5. Thank God for our eyes and the phenomenal gift of sight. Jesus called the eye “the lamp of the body,” and it has over 2,000 components! Cover your eyes for a moment and imagine what it’s like to live in darkness, like some do. Would you take $1 million for your eyes?
6. Thank God for our parents and the promise that God gives: “Honor your father and your mother … that your days may be long, and that it may be well with you” (Deut. 5:16). Why is this important?
7. Thank God for clean running water available in our sinks, washing machines, dishwashers and toilets. More than 1 billion people lack access to clean drinking water, which yields sickness and complex problems. How would you feel if this was our situation?

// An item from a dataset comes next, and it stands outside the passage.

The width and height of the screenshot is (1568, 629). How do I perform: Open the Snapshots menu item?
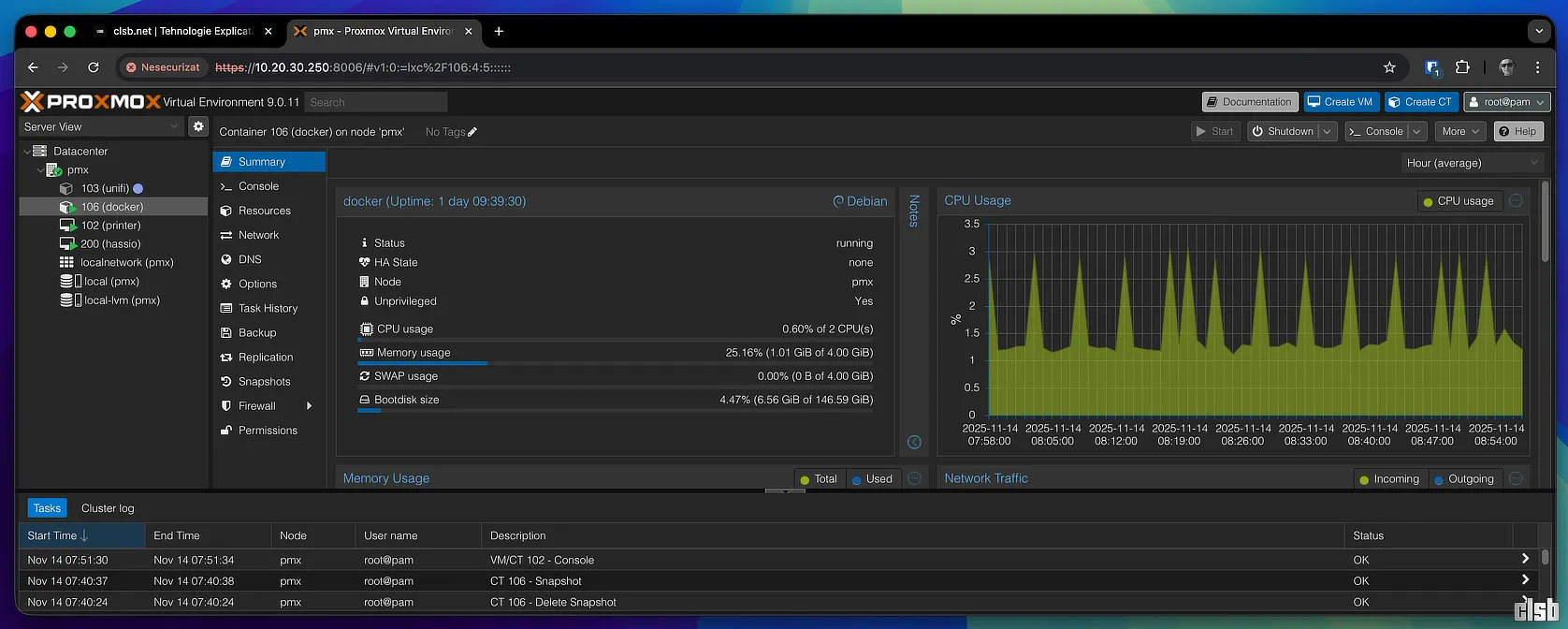[264, 382]
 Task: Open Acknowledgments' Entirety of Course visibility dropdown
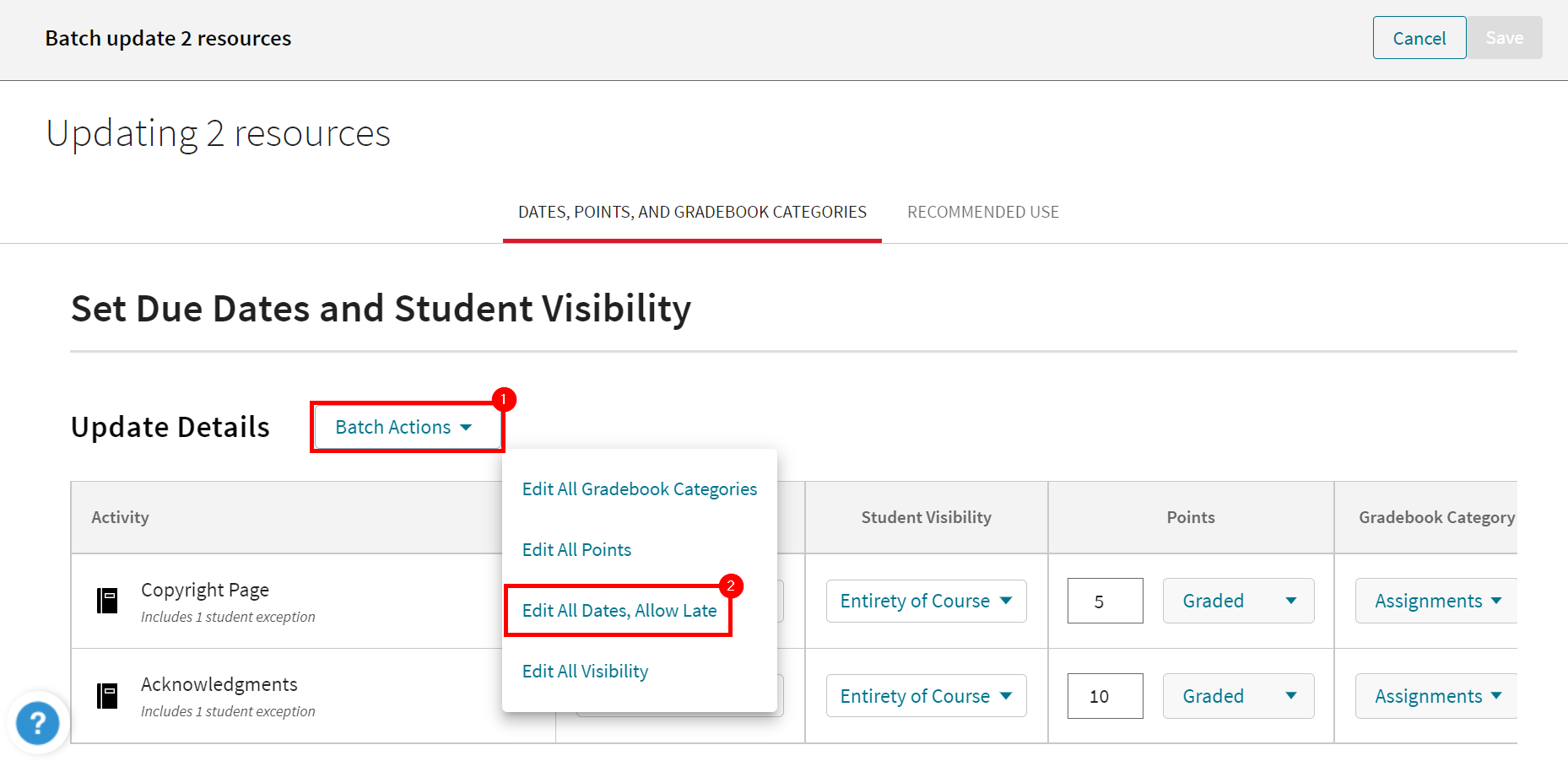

8. Thank God for policemen, firemen, garbage collectors, 911 first responders and others who protect us—especially men and women in the military. Can you picture what our life would be like without these public servants?
9. Thank God for the wonderful gift of electricity. More than one quarter of the human population does not have access to any electricity. Name some items in your home powered by electricity. What would life be like without them?
10. Thank God for our teachers and education, whether it’s public, private or done at home. One out of every four children in America grows up without the ability to read. Sixty percent of inmates in prison are illiterate. Are we thankful for our teachers and the gift of learning?
Here’s the deal: It is so easy to take things for granted and to grumble and complain unless we catch ourselves and intentionally cultivate thankful hearts. The Thanksgiving holiday affords us a tremendous opportunity to nurture an attitude of gratitude. Carpe diem—seize the day!